Bab 23

133 9 0
                                    

Maya mengusap mata kasar, membanting ponsel kesembarang arah. dia baru saja menelepon Bintang tapi yang terdengar hanya suara operator. Tidak hanya Bintang, Surya maupun Noah juga tidak bisa dihubungi, bisa dipastikan mereka semua sengaja mengganti nomor untuk menghindari komunikasi.


Arimbi tidak tahan melihat kondisi sang putri, sudah satu minggu mereka tinggal di kampung halaman suaminya dan tidak satu hari pun terlewat tanpa airmata.

"Gimana kalau kita liburan dulu" lirih Arimbi dengan pandangan fokus pada putrinya.



Gustav langsung menangkap maksud yang ingin disampaikan Arimbi. Istrinya itu pasti akan mengajak liburan ke Jakarta, kemudian akan membantu Maya menemui Noah.

"Kita baru sampai disini, suasana baru juga termasuk bagian dari liburan." Jawab Gustav.


"Aku gak tega sama Maya, kelihatannya dia gak suka disini" ujar Arimbi dengan suara sendu.



"Biarin aja. Nanti juga terbiasa. Lagian Kalau gak sekarang kita pisahin mereka, bisa-bisa si Noah itu makin kurang ajar"


Arimbi tidak terima kalimat yang dilontarkan Gustav, Noah sangat baik, sangat mustahil untuk menyakiti Maya.

"Kamu kenapa sih? Kayaknya benci banget sama Noah. Dia ada salah? Atau bagaimana?" Cecar Arimbi.
Jujur dia tidak mengerti kenapa suaminya itu sampai harus mengambil langkah sejauh ini hanya untuk menjauhkan Noah dan Maya.

"Kamu gak ngerti. Noah itu bermasalah, semua keluarganya juga sejenis, Kalau kita membiarkan Maya bersama pria itu, sama saja kita ini membiarkan putri kita memasuki neraka." Imbuh Gustav dengan ekspresi kesal, dia tidak suka Arimbi memberikan pembelaan untuk Noah.

Meski tidak setuju dengan opini suaminya, Arimbi memilih bungkam, untuk sekarang dia butuh kondisi tenang.



Dimalam hari saat Maya sudah tertidur, Gustav memasuki kamar sang putri, seperti biasa dia akan memegang tangan Maya, dan merenung dalam diam. Seperti Arimbi yang tidak tega melihat kondisi Maya, demikian pula perasaan Gustav. Dia hanya menyembunyikan kesedihan.

Gustav mengelus kelopak mata Maya. didalam hati berbagai umpatan dilayangkan kepada Noah, dia benci bahwa kenyataannya pria yang pernah di anggap sebagai anak sendiri menjadi sumber penyakit untuk putri tunggalnya.

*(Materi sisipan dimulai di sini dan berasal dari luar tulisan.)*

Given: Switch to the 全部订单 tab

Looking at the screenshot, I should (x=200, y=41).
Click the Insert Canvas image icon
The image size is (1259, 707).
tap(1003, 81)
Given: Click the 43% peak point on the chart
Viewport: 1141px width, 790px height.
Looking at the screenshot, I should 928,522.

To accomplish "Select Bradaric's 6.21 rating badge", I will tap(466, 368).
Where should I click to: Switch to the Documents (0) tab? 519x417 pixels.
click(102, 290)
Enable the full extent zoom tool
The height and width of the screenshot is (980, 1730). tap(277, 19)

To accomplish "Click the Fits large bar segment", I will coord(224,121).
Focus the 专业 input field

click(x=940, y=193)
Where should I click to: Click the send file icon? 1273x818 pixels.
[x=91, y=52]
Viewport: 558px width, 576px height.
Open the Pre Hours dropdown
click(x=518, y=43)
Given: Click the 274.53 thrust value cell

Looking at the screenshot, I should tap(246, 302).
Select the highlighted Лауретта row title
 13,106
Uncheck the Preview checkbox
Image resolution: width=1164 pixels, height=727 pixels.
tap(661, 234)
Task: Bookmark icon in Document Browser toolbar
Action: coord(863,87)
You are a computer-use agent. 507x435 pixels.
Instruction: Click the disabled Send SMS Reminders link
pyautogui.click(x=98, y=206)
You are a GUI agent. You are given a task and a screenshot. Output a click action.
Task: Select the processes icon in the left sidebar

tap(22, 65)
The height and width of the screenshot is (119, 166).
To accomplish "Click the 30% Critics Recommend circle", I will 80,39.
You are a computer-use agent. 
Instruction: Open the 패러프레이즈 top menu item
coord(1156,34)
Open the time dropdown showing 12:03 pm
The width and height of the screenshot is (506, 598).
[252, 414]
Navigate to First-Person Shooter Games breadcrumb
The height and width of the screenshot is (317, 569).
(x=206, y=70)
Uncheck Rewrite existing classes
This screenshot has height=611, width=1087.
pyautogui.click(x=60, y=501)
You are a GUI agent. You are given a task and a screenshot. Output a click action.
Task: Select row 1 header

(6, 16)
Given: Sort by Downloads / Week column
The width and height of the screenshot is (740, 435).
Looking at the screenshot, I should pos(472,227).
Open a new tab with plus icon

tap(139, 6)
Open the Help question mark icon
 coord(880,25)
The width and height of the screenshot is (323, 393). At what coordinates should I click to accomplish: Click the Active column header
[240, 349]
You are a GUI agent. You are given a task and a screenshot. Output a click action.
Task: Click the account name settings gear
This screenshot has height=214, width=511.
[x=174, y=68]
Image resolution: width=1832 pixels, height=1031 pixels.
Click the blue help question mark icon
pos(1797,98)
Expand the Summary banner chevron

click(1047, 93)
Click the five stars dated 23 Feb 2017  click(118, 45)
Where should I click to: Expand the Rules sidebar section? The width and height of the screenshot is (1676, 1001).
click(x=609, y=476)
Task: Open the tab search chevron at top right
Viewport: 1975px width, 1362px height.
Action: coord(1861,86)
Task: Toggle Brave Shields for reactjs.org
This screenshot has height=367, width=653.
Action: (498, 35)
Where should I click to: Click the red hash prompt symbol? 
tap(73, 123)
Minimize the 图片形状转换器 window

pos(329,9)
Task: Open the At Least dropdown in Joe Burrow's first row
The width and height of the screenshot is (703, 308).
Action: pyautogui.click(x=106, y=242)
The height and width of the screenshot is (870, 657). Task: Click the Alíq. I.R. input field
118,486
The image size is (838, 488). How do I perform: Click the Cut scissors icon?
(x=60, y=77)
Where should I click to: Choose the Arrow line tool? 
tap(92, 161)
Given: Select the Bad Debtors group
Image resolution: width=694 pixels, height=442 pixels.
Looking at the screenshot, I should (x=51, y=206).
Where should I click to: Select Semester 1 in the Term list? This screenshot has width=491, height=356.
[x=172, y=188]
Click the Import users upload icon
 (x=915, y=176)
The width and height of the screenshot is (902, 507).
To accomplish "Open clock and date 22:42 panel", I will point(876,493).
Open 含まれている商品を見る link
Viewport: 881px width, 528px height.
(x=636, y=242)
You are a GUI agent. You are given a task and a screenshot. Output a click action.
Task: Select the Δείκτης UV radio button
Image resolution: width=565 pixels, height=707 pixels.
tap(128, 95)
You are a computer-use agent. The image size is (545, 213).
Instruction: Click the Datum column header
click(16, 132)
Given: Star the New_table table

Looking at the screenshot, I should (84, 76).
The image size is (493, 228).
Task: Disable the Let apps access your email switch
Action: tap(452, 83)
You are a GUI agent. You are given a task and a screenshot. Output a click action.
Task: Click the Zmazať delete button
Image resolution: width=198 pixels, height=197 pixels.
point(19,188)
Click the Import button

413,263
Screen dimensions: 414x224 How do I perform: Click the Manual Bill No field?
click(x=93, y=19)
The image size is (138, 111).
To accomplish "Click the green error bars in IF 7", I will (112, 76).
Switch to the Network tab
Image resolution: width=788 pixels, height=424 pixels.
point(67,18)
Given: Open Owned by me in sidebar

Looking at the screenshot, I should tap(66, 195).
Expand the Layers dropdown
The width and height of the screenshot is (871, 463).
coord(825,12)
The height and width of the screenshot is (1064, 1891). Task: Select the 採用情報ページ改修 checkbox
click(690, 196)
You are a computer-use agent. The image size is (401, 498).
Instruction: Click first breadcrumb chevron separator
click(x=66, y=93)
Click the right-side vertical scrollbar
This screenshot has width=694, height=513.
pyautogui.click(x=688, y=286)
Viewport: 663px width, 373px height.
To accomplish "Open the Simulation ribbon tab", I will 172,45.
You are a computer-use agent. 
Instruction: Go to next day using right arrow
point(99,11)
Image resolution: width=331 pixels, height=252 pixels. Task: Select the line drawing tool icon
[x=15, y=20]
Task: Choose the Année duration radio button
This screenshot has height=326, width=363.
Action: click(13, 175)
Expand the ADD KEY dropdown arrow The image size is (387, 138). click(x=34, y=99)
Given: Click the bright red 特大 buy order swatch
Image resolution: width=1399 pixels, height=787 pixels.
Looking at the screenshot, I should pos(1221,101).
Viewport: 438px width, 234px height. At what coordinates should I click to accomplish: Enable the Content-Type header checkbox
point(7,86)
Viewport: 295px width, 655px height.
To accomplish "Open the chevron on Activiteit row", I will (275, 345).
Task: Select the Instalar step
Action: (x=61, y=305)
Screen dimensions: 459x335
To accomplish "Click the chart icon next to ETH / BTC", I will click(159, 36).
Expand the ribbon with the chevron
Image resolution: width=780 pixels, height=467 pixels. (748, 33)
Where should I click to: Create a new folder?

Setelah resmi pindah dan meninggalkan ibu kota, belum satu hari pun Gustav tidur dengan tenang, pikirannya penuhi dengan siasat melengserkan Noah dari kehidupan sang putri.




"Gimana keadaan Maya" tanya Arimbi, saat merasakan pergerakan Gustav telah berbaring.


"Kamu belum tidur" Gustav membalas dengan pertanyaan lain.

"Hummmm......aku gak bisa tidur. Masih kepikiran dengan Maya"

Gustav langsung membawa Arimbi dalam pelukan. " Jangan terlalu dipikirin, Maya akan Baik-baik saja" ungkap Gustav.


"Gimana gak dipikirin, Maya tiap hari jerit-jerit begitu." Lirih Arimbi.


"Mulai besok aku akan mengambil alih perkebunan. kita bisa ajak Maya supaya dia ada kegiatan, dia juga harus bersosialisasi dengan masyarakat disini" respon Gustav.

Arimbi sedikit kesal kepada Gustav, Maya bahkan tidak mau keluar kamar, tapi sudah berpikir untuk membawa sang putri keperkebunan.

"Kamu yakin ini yang terbaik. Aku takut Maya marah, kamu tau sendiri keluar aja dia gak mau apalagi di ajak keperkebunan" ujar Arimbi dengan nada ketus.


Gustav memunggungi Arimbi, istrinya itu tidak pernah manut barang sebentar saja. Arimbi selalu mendebat, seakan dia bukan ayah yang menyayangi putrinya. Arimbi terkesan ragu atas keputusan dan kasih sayang seorang ayah.